In Tommy Boy, an old Chris Farley flick about the bumbling son of an auto-parts distributor, there’s a running joke about the diminished value of an old-fashioned “satisfaction guarantee.” The joke — which is too vulgar to reprint here — centers around the inability of Farley’s character to remember a simple turn of phrase that his dad once used to close deals. Hilarity ensues. Its message, though, is clear: It’s not enough to make promises like “Your satisfaction is guaranteed” or “We aim to exceed your expectations.” You need to walk the walk.
Beyond Guarantees: Trust and Authority
It might be easier than ever for prospective customers to find your company online, but it’s also easier for them to find your direct competitors. A recent HubSpot survey found that more than 60 percent of businesses actively use inbound marketing to attract leads. Meanwhile, inbound marketing budgets at surveyed firms posted year-over-year increases of more than 50 percent for the third time in as many years.
With so much information at their fingertips, it’s much easier for prospects to evaluate your company’s content and form conclusions about its suitability for their needs. You’re no longer just competing against static print or salesy television ads. Your competitors are running complex, dynamic inbound marketing operations that continually publish new, enticing content that generates leads and boosts conversions.
We’ve talked about this before: The best way to create inbound leads is to curate a portfolio of engaging content that positions your brand as an industry authority. Even if there are six other companies that do exactly what yours does, your outfit will get the longest look — literally, if your website’s time-on-site metrics have anything to say about it — from prospects.
Deliver, Deliver, Deliver
If constructing an air of competence around your business is important, seizing and building on the opportunities that this creates is key. This involves more than just setting up and maintaining an engaging CRM platform. You need to cultivate old-fashioned business relationships — the kind that Chris Farley’s character couldn’t quite manage — with an information-age twist.
This goes well beyond content marketing. From the senior partner in the corner office to the gal who maintains the landscaping out front, every member of your team is a member of your salesforce. Customers have long memories: Just as they constantly make judgments about your portfolio of online content, they relentlessly scrutinize the words and deeds of the employees they interact with. If your team isn’t exceeding their expectations with , ahead-of-schedule shipments or personal responses to complaints, it’s all too easy for them to find a team that will.
Getting It Right
Truly customer-centric companies don’t bribe their prospects or hang on their every word. Instead, they identify aspects of service that are absolutely critical to get right.

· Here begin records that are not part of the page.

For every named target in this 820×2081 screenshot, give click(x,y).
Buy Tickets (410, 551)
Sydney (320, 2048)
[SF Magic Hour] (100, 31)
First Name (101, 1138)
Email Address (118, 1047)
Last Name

If UPS always met your delivery timetables and kept your logistics costs below budget, you’d probably be satisfied with its service. If your delivery guy was consistently rude and unhelpful, though, wouldn’t you at least consider switching to just-as-reliable FedEx? When the only difference between similar firms is the quality of service at customer contact points, it’s easy to identify the winner.
Regardless of whether they make a purchase, online shoe retailer Zappos famously allows its customer-service representatives to chat with clients for as long as necessary. We should point out that it also allows free, no-questions-asked returns on most products.
Even huge companies like Amazon — whose chief executive, Jeff Bezos, has been known to personally respond to complaints from customers and partners — understand the value of superior customer service. If a firm with hundreds of thousands of employees and a truly global footprint can take the time to address and resolve problems as they occur, your more modestly sized firm must be able to do the same.
A Total Approach
Of course, you can’t neglect the non-customer-contact aspects of your business. When we say that every employee does double-duty in sales, we mean it: Your workers are 24/7 ambassadors for your brand. When your lead engineer talks about his job with other dads at the soccer game, it’s crucial that he discusses your company’s innovative products, not its stifling culture. When your stockroom supervisor exceeds quarterly quotas for three years running, it might be time to recognize and reward his contribution appropriately. If not, he might decide there’s someone else who will.
Customer-centric companies use cutting-edge inbound marketing techniques and focus relentlessly on improving their branding, visibility and authority, but they also recognize that there’s more to marketing than content and pixels. If it was ever possible to rest on your laurels, it’s certainly not anymore.